In questi giorni il Messaggero di Viterbo ha riportato le parole dell’assessore Delli Iaconi che, in soldoni, ha spiegato proprio questo. Secondo l’amministrazione comunale questo metodo estirperà il markettificio e di fatto farà sì che il comune non sia più un bancomat. Una definizione che aveva coniato lo stesso Delli Iaconi per criticare le associazioni rimaste scottate dalle promesse che avrebbe fatto l’allora assessore Barelli ad alcune realtà, che avevano speso quanto promesso senza però vedere i soldi.

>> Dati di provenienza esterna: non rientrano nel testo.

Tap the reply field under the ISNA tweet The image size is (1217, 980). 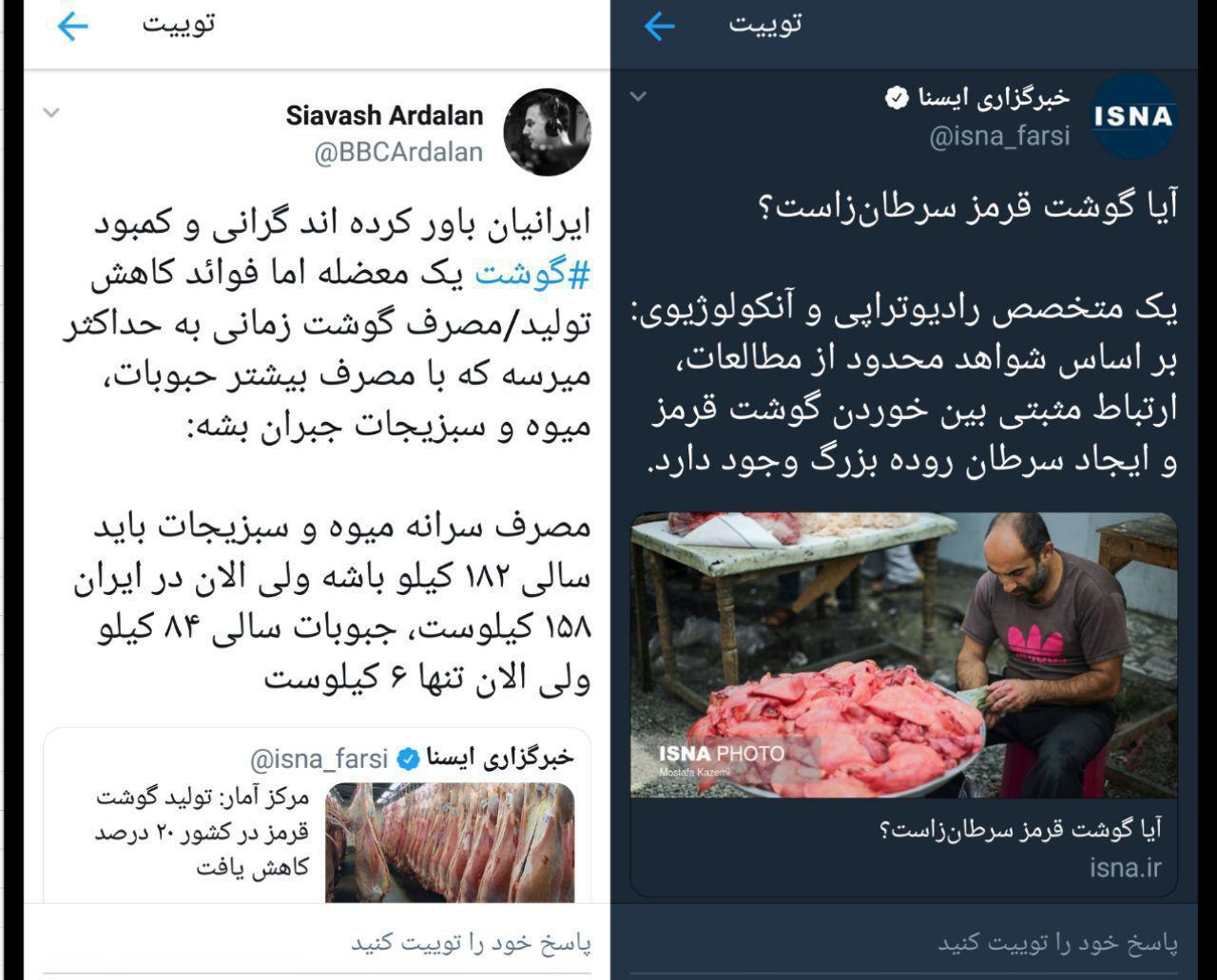click(x=903, y=943)
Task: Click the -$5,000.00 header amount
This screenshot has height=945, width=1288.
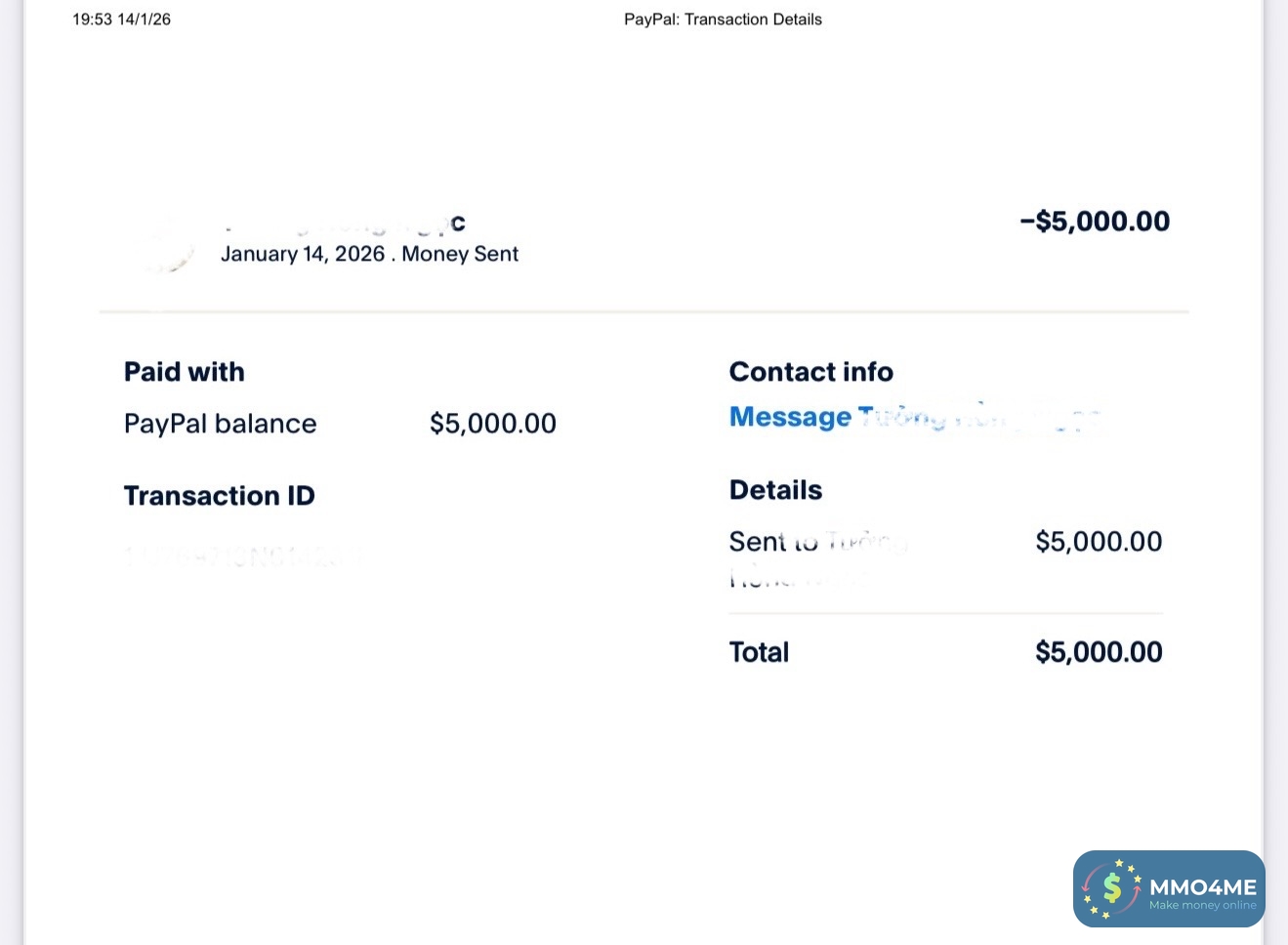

In realtà il comune di Viterbo si sta muovendo in una direzione opposta rispetto a quella dell’«evidenza pubblica» (quindi bandi con regole chiare): ovvero la pratica delle «convenzioni bilaterali». Una pratica che permetterà all’amministrazione di assegnare fondi senza dover applicare il Regolamento per i contributi alle associazioni, dibattuto e approvato nell’autunno scorso, e che prevede che per ogni euro assegnato senza «evidenza pubblica» se ne debbano mettere a bando tre. Alcune di queste convenzioni sono già state firmate (Caffeina, San Pellegrino in Fiore, ad esempio), altre verranno firmate a breve con le realtà ritenute più idonee.
Quel che ci sfugge è la logica per cui si afferma che un bando, con delle regole certe e uguali per tutti, siano fonte di possibili markette e invece gli accordi bilaterali invece no.